*Written problem*. Present the rows below as a numbered list, leaving out any blank lines.
================
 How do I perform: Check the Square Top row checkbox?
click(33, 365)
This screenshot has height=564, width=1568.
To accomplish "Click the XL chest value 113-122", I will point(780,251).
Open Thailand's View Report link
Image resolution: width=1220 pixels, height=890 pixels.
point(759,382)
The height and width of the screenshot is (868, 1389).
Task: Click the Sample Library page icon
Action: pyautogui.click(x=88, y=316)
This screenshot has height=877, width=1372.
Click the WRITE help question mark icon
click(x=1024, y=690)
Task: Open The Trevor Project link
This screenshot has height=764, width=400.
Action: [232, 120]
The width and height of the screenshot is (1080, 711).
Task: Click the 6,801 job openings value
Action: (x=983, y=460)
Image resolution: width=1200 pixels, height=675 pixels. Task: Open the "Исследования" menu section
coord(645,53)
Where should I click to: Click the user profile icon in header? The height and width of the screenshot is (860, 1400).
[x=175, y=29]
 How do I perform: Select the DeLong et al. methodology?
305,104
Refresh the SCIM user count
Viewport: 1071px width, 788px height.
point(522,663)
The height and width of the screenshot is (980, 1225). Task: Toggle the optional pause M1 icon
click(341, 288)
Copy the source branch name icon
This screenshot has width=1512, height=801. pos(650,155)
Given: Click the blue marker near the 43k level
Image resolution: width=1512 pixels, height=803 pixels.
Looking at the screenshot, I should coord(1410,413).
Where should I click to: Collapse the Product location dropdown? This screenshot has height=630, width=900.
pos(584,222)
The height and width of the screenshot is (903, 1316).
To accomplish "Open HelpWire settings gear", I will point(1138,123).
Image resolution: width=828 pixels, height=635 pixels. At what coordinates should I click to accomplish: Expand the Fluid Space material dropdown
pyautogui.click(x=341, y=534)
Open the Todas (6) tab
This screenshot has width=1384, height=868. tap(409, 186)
================
*Result of the exercise*.
1.  How do I perform: Check the Square Top row checkbox?
2. click(33, 365)
3. This screenshot has height=564, width=1568.
4. To accomplish "Click the XL chest value 113-122", I will point(780,251).
5. Open Thailand's View Report link
6. Image resolution: width=1220 pixels, height=890 pixels.
7. point(759,382)
8. The height and width of the screenshot is (868, 1389).
9. Task: Click the Sample Library page icon
10. Action: pyautogui.click(x=88, y=316)
11. This screenshot has height=877, width=1372.
12. Click the WRITE help question mark icon
13. click(x=1024, y=690)
14. Task: Open The Trevor Project link
15. This screenshot has height=764, width=400.
16. Action: [232, 120]
17. The width and height of the screenshot is (1080, 711).
18. Task: Click the 6,801 job openings value
19. Action: (x=983, y=460)
20. Image resolution: width=1200 pixels, height=675 pixels. Task: Open the "Исследования" menu section
21. coord(645,53)
22. Where should I click to: Click the user profile icon in header? The height and width of the screenshot is (860, 1400).
23. [x=175, y=29]
24.  How do I perform: Select the DeLong et al. methodology?
25. 305,104
26. Refresh the SCIM user count
27. Viewport: 1071px width, 788px height.
28. point(522,663)
29. The height and width of the screenshot is (980, 1225). Task: Toggle the optional pause M1 icon
30. click(341, 288)
31. Copy the source branch name icon
32. This screenshot has width=1512, height=801. pos(650,155)
33. Given: Click the blue marker near the 43k level
34. Image resolution: width=1512 pixels, height=803 pixels.
35. Looking at the screenshot, I should coord(1410,413).
36. Where should I click to: Collapse the Product location dropdown? This screenshot has height=630, width=900.
37. pos(584,222)
38. The height and width of the screenshot is (903, 1316).
39. To accomplish "Open HelpWire settings gear", I will point(1138,123).
40. Image resolution: width=828 pixels, height=635 pixels. At what coordinates should I click to accomplish: Expand the Fluid Space material dropdown
41. pyautogui.click(x=341, y=534)
42. Open the Todas (6) tab
43. This screenshot has width=1384, height=868. tap(409, 186)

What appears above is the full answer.